BEGIN DATA IN THIS EXERCISE
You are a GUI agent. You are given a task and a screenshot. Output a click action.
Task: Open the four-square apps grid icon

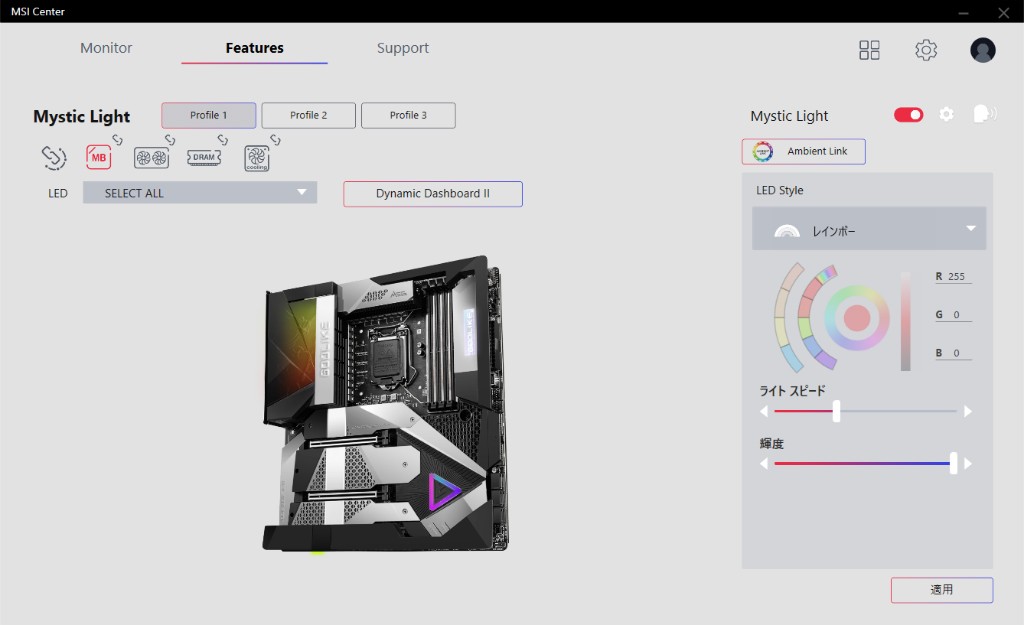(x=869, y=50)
END DATA IN THIS EXERCISE
BEGIN DATA IN THIS EXERCISE
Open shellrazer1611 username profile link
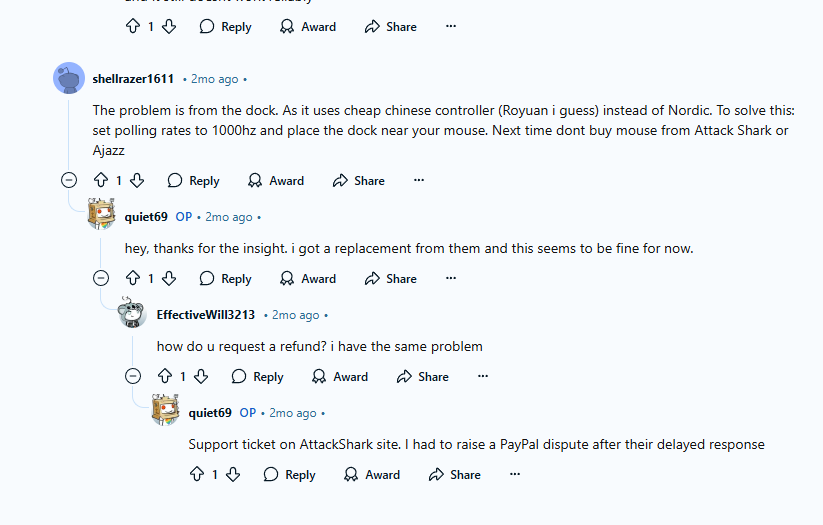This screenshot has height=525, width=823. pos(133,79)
END DATA IN THIS EXERCISE
BEGIN DATA IN THIS EXERCISE
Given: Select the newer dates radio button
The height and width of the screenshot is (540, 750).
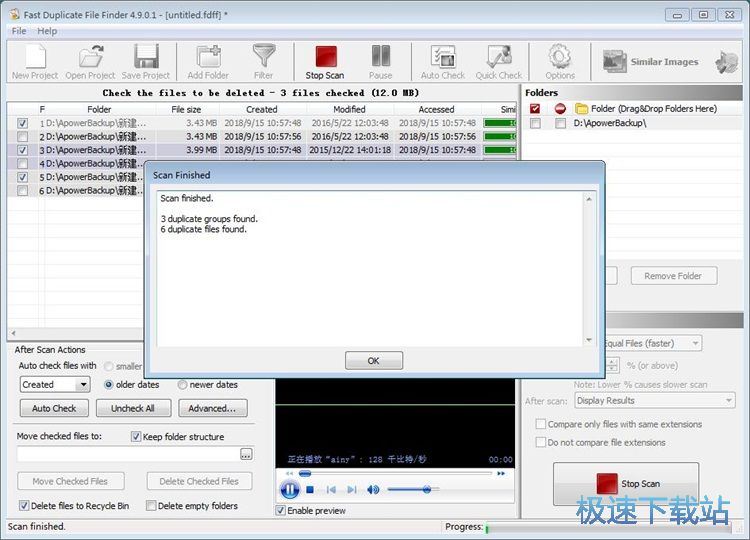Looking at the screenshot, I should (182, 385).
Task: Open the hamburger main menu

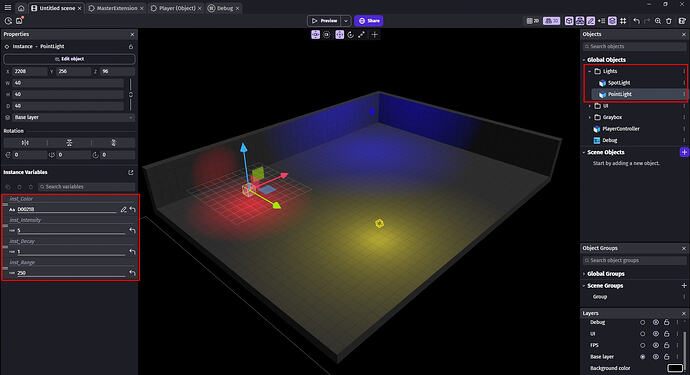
END DATA IN THIS EXERCISE
### [WHAT THIS TASK INVOLVES]
Reproduce the text word for word, from the line containing "You are a GUI" through the line containing "(x=869, y=50)", with both of those lines included. Leave out the pictures.

### [RESULT OF THE TASK]
You are a GUI agent. You are given a task and a screenshot. Output a click action.
Task: Open the four-square apps grid icon

(x=869, y=50)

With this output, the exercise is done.